### TEXTE FOURNI:
----------

Il est probable que les élections municipales de mars 2014 se dérouleront dans un contexte de défiance exacerbée vis-à-vis de la « classe politique » dominante. L’abstention risque d’atteindre des sommets pour un scrutin local.
La France n’échappe pas au contexte international. De nombreux mouvements de révolte se sont développés depuis 2010, dont l’une des caractéristiques est une forte contestation de la représentation. On parle d’occuper l’espace urbain en fonctionnant en réseaux. Il est question de mouvements « rhizomiques » qui se développent de façon horizontale et souterraine, de « sujet collectif » (Manuel Castells) 1.
Les jeunes Brésiliens, Turcs ou Etats-uniens se sont élevés contre la corruption politique, l’arrogance des élites et revendiquaient la dignité. Les étudiants québécois (Carrés rouges), chiliens, mexicains (Yo soy 132) se sont mobilisés contre les frais d’inscription universitaire, la corruption et les inégalités. Les Occupy Wall-Street et Indignados rejettent les élites financières, la connivence entre le monde politique et financier et le capitalisme.
Si la France n’a été touchée que de façon marginale par de tels phénomènes, la démocratie hexagonale n’est pas plus exempte des fléaux qui menacent les démocraties dites modernes et libérales. Il existe une réelle crise démocratique dans notre pays – pourtant autrefois influencé par les Lumières – renforcée par la frilosité des organisations politiques à y remédier. Un processus de concentration des pouvoirs est à l’œuvre avec la contre-réforme des collectivités territoriales (Métropoles, communautés d’agglomérations, etc.), répondant aux intérêts d’un capitalisme de plus en plus despotique. Enfermées dans un eurocentrisme, les organisations politiques ne parviennent plus à innover et a fortiori à s’inspirer d’expériences issues des pays de la périphérie.
À l’Association Autogestion, nous pensons qu’il est nécessaire de rénover radicalement la démocratie. Cela passe, entre autres, par des expérimentations à l’échelle locale, ce qui donne un intérêt tout particulier aux élections locales. Les citoyen-ne-s doivent pouvoir décider de ce qui les concerne dans la vie de la cité et dans leur cadre de vie. Seule la démocratie active, conçue – au moins provisoirement – comme une articulation entre la démocratie directe et la démocratie représentative peut redonner l’espoir aux habitant-e-s et aux classes populaires. Les mandaté-e-s ne devraient être que des animateur-trice-s et porte-paroles de la collectivité sous le contrôle permanent de leurs mandants (Ex. Viladamat – Catalogne).

----------

### CONSIGNE:
Reprenez le texte sur les élections municipales, de « Les jeunes Brésiliens, Turcs » jusqu'à « et le capitalisme. », en changeant « revendiquaient » en « réclamaient ».

----------

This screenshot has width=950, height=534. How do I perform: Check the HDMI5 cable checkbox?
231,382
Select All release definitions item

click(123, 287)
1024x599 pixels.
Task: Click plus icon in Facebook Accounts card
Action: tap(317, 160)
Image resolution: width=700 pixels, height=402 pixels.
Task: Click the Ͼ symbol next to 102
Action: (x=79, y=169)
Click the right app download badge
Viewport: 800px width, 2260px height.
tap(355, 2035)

----------

### RÉPONSE:
Les jeunes Brésiliens, Turcs ou Etats-uniens se sont élevés contre la corruption politique, l’arrogance des élites et réclamaient la dignité. Les étudiants québécois (Carrés rouges), chiliens, mexicains (Yo soy 132) se sont mobilisés contre les frais d’inscription universitaire, la corruption et les inégalités. Les Occupy Wall-Street et Indignados rejettent les élites financières, la connivence entre le monde politique et financier et le capitalisme.